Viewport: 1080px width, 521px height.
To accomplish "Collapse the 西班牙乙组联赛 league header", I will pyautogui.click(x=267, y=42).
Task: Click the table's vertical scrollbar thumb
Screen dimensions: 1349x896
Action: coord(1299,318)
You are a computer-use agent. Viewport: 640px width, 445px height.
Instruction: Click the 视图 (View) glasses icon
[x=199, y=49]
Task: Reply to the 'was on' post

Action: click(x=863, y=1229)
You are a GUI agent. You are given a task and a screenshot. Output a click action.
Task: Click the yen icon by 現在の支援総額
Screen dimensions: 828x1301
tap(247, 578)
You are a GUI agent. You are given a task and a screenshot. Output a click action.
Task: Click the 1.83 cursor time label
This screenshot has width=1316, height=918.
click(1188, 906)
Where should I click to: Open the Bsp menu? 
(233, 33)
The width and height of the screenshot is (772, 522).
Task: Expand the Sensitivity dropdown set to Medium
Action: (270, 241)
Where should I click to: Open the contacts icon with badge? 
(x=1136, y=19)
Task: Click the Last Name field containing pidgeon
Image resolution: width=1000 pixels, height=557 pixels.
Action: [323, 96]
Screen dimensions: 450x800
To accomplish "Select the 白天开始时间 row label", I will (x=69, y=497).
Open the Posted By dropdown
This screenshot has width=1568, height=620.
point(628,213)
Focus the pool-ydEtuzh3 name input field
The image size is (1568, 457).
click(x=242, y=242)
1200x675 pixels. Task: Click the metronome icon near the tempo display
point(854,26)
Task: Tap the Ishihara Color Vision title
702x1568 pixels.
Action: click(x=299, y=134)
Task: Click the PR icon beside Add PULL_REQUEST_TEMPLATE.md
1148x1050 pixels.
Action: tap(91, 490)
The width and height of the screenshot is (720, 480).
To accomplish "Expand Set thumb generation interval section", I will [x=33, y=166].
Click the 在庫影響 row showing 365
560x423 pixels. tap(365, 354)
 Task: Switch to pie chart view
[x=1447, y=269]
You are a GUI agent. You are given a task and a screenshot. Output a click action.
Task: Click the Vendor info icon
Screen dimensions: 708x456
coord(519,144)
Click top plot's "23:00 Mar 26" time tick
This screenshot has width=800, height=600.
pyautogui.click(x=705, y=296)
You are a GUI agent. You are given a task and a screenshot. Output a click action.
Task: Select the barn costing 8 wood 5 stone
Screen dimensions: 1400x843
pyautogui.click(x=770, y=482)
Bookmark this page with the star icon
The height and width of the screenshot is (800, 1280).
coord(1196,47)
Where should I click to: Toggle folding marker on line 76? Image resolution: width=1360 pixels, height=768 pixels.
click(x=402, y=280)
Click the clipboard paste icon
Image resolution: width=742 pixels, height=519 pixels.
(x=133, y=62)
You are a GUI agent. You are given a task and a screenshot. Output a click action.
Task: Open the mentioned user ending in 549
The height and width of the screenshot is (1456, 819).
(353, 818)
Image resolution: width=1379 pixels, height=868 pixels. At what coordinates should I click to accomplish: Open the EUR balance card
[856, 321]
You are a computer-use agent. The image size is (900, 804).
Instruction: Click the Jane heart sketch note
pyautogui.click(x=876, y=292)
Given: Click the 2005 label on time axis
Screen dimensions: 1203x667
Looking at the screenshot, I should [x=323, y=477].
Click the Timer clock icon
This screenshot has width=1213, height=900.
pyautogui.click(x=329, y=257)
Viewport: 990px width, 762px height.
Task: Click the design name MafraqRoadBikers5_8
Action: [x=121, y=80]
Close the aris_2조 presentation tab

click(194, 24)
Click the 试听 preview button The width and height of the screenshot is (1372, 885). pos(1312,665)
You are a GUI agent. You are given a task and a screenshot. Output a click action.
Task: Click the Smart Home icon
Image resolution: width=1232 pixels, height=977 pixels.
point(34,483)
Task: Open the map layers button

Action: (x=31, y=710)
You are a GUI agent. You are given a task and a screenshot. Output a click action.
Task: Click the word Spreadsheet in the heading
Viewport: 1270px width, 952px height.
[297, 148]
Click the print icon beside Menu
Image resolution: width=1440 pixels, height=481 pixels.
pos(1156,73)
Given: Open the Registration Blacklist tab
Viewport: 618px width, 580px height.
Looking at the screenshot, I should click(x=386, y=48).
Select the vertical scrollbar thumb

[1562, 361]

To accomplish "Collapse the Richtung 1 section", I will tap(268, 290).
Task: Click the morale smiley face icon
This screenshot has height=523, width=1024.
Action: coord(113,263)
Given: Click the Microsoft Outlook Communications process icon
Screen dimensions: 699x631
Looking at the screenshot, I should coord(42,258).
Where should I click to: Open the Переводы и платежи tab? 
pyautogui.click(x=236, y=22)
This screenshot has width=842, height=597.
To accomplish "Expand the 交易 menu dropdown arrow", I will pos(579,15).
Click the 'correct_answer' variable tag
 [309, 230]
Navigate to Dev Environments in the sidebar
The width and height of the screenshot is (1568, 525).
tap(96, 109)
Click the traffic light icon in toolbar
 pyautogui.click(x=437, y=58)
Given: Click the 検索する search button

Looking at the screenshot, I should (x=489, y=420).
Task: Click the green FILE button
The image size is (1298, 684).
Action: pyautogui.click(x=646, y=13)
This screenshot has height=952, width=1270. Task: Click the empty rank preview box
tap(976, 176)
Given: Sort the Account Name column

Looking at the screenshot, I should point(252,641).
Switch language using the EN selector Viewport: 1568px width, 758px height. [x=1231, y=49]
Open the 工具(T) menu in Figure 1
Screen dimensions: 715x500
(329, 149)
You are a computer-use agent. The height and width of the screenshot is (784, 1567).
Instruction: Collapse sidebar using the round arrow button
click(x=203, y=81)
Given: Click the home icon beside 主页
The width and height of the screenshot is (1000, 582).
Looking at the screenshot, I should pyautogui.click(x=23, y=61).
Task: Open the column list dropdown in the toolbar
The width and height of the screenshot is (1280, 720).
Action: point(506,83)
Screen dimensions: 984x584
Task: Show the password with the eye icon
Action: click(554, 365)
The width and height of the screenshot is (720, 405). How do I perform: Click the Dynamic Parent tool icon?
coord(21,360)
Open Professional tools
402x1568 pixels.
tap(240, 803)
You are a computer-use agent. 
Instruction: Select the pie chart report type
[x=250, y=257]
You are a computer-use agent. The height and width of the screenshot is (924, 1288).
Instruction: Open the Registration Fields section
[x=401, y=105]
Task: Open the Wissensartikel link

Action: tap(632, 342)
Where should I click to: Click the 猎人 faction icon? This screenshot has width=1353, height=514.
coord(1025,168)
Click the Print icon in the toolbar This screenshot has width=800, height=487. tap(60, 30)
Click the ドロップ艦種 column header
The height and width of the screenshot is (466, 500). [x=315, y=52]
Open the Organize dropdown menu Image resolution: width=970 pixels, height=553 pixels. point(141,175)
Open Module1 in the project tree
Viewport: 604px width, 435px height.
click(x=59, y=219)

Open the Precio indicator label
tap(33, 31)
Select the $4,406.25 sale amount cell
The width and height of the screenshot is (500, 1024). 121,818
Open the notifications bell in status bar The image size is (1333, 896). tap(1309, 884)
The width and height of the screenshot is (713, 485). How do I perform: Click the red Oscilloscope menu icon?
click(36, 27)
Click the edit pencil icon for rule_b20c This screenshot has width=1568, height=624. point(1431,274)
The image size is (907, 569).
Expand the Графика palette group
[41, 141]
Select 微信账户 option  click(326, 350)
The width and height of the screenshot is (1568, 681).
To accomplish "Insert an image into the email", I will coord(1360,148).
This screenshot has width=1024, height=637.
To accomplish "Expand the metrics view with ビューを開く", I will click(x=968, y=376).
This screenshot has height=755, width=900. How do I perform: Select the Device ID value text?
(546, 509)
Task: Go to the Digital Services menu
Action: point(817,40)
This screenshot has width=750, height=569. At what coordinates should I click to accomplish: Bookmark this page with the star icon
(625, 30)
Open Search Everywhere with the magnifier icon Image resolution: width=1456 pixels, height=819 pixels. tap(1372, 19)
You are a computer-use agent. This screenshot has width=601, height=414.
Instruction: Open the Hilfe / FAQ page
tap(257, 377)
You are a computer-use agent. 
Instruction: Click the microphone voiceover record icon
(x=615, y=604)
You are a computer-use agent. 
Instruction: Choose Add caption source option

**Direction:**
Copy out the material from the line with "Given: Click the Microsoft" to the line with "tap(976, 176)", including both of those lines, character for character.

**Problem solution:**
Given: Click the Microsoft Outlook Communications process icon
Screen dimensions: 699x631
Looking at the screenshot, I should coord(42,258).
Where should I click to: Open the Переводы и платежи tab? 
pyautogui.click(x=236, y=22)
This screenshot has width=842, height=597.
To accomplish "Expand the 交易 menu dropdown arrow", I will pos(579,15).
Click the 'correct_answer' variable tag
 [309, 230]
Navigate to Dev Environments in the sidebar
The width and height of the screenshot is (1568, 525).
tap(96, 109)
Click the traffic light icon in toolbar
 pyautogui.click(x=437, y=58)
Given: Click the 検索する search button

Looking at the screenshot, I should (x=489, y=420).
Task: Click the green FILE button
The image size is (1298, 684).
Action: pyautogui.click(x=646, y=13)
This screenshot has height=952, width=1270. Task: Click the empty rank preview box
tap(976, 176)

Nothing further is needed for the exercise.